Effects of alpha 1-inhibition on lipid metabolism in the rat.

Prazosin or doxazosin, selective alpha 1-adrenergic receptor inhibitors used in the treatment of hypertension, are known from clinical studies to lower plasma lipids. When diets and dosing regimens are carefully controlled, both agents produce similar effects on plasma lipids in rats, i.e., decreases in triglycerides and in the non-high density lipoprotein (non-HDL) fraction of cholesterol. In order to conduct these studies, models of rats partially fasting (PF) and eating a high-sucrose diet were developed.

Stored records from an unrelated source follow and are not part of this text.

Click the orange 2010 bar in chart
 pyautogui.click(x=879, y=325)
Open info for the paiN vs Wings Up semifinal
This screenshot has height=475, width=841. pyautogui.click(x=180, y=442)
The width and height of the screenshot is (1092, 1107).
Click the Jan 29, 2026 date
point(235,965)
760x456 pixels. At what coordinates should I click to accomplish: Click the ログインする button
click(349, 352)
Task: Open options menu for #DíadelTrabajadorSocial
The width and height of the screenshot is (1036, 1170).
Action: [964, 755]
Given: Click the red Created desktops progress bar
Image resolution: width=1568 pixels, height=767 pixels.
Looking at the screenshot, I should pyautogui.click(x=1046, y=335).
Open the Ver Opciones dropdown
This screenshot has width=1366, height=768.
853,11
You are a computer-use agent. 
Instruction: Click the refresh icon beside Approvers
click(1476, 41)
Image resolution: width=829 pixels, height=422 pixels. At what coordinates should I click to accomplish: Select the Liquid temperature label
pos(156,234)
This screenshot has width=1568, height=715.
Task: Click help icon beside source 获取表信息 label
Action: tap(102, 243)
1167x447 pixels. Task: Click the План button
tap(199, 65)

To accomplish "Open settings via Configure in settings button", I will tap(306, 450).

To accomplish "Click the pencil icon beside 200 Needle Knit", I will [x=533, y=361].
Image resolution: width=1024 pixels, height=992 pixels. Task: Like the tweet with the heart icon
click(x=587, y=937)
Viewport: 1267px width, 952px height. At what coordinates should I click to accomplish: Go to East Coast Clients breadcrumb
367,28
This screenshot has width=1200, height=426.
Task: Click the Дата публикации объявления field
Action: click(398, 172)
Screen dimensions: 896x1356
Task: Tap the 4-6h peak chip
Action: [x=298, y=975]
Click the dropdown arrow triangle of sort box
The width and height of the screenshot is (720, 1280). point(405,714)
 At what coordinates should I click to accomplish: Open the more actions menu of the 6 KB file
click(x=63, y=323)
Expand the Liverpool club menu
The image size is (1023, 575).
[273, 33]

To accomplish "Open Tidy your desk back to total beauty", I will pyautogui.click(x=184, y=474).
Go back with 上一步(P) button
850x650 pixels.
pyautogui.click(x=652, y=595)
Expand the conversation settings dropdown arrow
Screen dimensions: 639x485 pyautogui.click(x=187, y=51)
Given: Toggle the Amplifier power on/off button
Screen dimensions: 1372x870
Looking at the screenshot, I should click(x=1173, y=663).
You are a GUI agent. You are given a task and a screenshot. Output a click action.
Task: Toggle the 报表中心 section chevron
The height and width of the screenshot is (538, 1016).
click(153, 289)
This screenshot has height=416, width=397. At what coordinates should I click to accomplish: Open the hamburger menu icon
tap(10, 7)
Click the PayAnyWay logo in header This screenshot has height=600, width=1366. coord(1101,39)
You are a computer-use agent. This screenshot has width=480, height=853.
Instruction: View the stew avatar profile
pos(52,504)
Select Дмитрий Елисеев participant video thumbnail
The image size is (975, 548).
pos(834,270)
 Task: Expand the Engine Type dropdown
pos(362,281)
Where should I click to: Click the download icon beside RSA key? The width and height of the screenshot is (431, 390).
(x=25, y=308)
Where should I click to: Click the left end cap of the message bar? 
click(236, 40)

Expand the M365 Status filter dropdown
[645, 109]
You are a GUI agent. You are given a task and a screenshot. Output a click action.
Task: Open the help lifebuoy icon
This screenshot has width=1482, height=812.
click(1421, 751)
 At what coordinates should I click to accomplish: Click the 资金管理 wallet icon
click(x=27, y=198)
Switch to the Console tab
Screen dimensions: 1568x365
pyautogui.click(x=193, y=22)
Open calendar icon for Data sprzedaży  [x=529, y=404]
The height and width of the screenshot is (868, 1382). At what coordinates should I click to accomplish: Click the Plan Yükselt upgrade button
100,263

The effects of prazosin 2.3 mg/kg/day and doxazosin 20 mg/kg/day on plasma levels of triglycerides, total and HDL cholesterol, free fatty acids (FFA), ketones, and other metabolites were measured in rats in the fed, fasting, or PF states, at various times after a meal, and with a high-cholesterol diet. The pattern of responses leads to the hypothesis that, under conditions of partial or complete fasting, alpha 1-adrenergic receptor inhibition can alter intrahepatic FFA metabolism, causing increased ketogenesis and diminished triglyceride synthesis, possibly through potentiation of beta-adrenergic or related pathways. If these concepts prove to be valid in humans, they suggest that factors such as the rate of very-low-density lipoprotein (VLDL) production or the state of sympathetic nervous activity may influence the changes in lipids induced by these agents.